(Stored items)
+---+

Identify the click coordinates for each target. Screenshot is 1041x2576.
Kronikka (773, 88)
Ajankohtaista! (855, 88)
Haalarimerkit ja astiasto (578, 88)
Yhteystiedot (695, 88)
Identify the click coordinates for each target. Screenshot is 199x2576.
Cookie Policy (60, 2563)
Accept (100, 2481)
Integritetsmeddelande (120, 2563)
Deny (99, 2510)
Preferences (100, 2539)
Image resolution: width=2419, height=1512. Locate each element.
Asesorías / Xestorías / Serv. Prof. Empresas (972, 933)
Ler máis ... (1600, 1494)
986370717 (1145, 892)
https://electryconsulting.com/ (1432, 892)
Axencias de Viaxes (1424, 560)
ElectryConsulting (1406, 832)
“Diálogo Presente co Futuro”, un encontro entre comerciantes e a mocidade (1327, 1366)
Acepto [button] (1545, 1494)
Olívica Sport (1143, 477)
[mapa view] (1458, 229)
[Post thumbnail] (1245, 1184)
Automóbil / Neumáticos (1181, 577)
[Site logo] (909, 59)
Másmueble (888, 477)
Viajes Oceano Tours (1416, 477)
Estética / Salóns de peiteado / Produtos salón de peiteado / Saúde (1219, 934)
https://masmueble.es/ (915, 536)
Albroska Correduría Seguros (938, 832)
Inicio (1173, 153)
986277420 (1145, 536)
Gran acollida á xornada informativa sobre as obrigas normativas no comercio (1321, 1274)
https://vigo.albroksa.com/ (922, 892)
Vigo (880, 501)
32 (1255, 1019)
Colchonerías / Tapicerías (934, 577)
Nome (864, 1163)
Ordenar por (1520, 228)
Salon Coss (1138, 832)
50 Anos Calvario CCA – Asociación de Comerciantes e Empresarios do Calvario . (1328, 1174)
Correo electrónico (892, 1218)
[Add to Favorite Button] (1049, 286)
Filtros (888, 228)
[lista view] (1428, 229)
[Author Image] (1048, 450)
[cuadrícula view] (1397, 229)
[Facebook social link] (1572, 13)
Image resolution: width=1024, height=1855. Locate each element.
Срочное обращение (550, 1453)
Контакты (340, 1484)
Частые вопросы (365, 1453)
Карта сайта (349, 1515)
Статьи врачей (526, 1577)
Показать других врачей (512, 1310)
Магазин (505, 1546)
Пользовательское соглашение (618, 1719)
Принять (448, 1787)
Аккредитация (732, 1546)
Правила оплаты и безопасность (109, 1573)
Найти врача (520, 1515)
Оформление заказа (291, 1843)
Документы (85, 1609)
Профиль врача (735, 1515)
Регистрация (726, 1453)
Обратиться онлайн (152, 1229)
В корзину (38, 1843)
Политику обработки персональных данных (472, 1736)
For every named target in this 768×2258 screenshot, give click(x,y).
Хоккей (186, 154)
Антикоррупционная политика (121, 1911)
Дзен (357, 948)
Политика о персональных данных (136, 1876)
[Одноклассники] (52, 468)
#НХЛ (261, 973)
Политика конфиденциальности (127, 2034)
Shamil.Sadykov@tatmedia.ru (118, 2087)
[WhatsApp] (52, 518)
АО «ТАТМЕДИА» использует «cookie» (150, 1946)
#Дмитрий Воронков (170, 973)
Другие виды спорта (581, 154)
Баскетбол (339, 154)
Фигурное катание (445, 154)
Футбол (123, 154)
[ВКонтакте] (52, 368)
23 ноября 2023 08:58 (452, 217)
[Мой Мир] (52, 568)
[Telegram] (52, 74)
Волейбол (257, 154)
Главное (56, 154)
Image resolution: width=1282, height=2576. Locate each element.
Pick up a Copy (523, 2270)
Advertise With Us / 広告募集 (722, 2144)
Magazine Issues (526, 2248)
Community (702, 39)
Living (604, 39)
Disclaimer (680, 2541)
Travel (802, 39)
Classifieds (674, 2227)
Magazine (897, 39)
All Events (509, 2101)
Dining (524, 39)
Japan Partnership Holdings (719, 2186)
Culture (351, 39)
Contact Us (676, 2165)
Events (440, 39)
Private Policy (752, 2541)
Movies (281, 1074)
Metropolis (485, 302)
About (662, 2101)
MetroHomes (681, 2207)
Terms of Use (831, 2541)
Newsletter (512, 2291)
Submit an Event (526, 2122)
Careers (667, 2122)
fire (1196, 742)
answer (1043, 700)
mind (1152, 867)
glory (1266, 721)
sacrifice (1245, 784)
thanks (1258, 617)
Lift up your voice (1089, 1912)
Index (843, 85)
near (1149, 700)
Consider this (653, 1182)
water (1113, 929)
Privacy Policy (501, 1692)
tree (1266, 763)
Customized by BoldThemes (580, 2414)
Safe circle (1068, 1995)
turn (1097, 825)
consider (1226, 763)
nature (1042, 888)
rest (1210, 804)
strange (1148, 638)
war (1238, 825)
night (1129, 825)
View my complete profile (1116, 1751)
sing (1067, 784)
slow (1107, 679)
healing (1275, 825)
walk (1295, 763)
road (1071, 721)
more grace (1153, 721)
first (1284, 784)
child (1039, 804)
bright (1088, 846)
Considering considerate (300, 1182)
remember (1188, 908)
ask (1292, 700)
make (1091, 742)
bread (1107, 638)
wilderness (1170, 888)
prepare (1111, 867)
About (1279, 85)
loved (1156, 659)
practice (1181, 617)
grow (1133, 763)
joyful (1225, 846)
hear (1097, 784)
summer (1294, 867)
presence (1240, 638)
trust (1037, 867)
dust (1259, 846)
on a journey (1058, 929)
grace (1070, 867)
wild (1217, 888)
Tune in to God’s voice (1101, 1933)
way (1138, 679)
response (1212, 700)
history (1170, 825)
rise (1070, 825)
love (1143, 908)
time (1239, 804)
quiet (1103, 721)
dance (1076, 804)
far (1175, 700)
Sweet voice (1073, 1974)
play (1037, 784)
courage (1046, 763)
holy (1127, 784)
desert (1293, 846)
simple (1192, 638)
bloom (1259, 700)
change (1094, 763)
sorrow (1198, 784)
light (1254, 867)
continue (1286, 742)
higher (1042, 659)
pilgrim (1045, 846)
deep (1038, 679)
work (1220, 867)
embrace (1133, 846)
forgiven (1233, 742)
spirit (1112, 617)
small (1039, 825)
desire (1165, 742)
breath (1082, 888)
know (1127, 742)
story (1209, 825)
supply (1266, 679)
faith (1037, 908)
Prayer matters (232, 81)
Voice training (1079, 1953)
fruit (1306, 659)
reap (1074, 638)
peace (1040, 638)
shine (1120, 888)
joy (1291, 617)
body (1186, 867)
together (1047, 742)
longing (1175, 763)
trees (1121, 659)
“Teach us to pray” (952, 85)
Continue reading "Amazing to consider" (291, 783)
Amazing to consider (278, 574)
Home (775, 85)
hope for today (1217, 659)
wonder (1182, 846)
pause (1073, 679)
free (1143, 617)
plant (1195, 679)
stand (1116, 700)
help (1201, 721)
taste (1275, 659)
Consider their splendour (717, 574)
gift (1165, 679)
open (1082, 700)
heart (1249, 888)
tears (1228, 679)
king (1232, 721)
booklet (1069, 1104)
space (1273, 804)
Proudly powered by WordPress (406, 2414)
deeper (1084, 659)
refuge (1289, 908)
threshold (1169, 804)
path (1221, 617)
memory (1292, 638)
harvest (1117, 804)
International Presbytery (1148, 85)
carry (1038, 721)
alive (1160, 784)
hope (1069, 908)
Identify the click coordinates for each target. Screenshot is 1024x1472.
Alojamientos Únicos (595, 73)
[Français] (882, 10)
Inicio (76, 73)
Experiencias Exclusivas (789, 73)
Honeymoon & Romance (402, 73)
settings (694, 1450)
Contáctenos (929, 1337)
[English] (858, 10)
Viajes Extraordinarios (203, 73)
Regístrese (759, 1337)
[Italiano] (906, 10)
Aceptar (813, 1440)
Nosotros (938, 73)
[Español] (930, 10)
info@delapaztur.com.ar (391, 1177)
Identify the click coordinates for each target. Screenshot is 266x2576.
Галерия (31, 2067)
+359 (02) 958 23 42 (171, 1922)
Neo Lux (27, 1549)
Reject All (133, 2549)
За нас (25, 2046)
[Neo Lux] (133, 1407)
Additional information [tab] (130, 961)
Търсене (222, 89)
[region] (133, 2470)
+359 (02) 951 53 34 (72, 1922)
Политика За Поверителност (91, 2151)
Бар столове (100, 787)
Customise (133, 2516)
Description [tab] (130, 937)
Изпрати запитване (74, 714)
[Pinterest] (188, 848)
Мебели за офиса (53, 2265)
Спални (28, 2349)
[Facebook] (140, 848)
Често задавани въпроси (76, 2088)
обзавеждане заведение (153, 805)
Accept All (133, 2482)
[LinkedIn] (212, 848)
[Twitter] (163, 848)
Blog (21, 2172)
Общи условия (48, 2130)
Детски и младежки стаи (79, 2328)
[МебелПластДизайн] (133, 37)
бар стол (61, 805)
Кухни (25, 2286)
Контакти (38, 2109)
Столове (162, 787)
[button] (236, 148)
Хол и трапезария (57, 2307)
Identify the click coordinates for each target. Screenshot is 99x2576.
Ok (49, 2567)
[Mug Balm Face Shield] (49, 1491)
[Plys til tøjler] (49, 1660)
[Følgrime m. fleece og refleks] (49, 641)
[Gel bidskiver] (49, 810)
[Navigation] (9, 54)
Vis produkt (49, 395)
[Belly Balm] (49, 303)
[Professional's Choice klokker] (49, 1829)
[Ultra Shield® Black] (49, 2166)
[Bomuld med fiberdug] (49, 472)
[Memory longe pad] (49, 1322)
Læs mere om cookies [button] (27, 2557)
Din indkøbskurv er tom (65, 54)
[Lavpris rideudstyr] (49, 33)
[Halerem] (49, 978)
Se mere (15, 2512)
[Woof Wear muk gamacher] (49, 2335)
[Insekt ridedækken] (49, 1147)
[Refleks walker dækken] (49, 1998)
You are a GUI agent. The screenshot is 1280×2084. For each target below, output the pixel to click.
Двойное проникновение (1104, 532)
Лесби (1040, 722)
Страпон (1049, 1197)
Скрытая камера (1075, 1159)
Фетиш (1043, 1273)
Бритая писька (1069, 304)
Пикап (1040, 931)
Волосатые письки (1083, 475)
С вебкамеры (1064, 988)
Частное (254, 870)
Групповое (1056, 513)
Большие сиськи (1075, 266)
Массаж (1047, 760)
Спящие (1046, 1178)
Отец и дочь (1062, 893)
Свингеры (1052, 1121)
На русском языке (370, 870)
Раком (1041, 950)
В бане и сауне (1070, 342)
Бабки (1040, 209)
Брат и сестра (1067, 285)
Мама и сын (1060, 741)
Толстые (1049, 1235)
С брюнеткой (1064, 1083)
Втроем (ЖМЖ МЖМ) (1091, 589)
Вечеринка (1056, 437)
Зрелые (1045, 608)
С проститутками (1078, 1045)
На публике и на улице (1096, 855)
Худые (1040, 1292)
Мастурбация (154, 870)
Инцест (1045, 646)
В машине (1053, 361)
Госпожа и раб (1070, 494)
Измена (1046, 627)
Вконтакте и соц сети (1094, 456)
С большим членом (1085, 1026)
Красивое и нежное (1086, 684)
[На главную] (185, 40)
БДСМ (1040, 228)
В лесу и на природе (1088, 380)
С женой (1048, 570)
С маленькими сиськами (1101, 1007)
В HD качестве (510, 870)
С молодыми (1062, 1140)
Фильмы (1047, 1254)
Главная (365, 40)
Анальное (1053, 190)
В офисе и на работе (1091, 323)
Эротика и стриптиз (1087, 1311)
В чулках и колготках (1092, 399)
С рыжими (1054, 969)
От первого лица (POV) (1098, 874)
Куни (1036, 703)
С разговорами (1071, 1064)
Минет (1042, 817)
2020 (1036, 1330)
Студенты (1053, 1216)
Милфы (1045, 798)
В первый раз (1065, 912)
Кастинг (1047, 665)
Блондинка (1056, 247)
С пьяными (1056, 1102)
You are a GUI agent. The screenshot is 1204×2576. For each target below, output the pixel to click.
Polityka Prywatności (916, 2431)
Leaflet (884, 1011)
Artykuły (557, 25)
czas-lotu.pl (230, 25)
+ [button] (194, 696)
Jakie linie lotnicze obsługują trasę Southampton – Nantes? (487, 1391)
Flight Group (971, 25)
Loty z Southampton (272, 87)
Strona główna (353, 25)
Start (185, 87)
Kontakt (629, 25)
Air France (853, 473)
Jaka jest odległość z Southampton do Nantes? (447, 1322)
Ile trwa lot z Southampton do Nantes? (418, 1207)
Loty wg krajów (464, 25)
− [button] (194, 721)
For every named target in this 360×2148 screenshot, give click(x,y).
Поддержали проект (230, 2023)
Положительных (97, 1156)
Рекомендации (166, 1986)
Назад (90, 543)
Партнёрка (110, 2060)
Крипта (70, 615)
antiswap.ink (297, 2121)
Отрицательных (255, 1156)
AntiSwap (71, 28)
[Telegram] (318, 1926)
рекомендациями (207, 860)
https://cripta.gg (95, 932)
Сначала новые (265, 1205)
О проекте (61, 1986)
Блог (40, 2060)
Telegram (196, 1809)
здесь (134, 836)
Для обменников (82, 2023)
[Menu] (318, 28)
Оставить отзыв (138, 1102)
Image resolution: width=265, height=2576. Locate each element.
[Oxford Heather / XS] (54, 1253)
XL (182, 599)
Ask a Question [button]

+---+

_Problem_: A word-for-word copy of the lines above from the one with "water (1113, 929)" through the one with "wild (1217, 888)", inclusive, is the only output wanted.

_Response to the task_:
water (1113, 929)
Privacy Policy (501, 1692)
tree (1266, 763)
Customized by BoldThemes (580, 2414)
Safe circle (1068, 1995)
turn (1097, 825)
consider (1226, 763)
nature (1042, 888)
rest (1210, 804)
strange (1148, 638)
war (1238, 825)
night (1129, 825)
View my complete profile (1116, 1751)
sing (1067, 784)
slow (1107, 679)
healing (1275, 825)
walk (1295, 763)
road (1071, 721)
more grace (1153, 721)
first (1284, 784)
child (1039, 804)
bright (1088, 846)
Considering considerate (300, 1182)
remember (1188, 908)
ask (1292, 700)
make (1091, 742)
bread (1107, 638)
wilderness (1170, 888)
prepare (1111, 867)
About (1279, 85)
loved (1156, 659)
practice (1181, 617)
grow (1133, 763)
joyful (1225, 846)
hear (1097, 784)
summer (1294, 867)
presence (1240, 638)
trust (1037, 867)
dust (1259, 846)
on a journey (1058, 929)
grace (1070, 867)
wild (1217, 888)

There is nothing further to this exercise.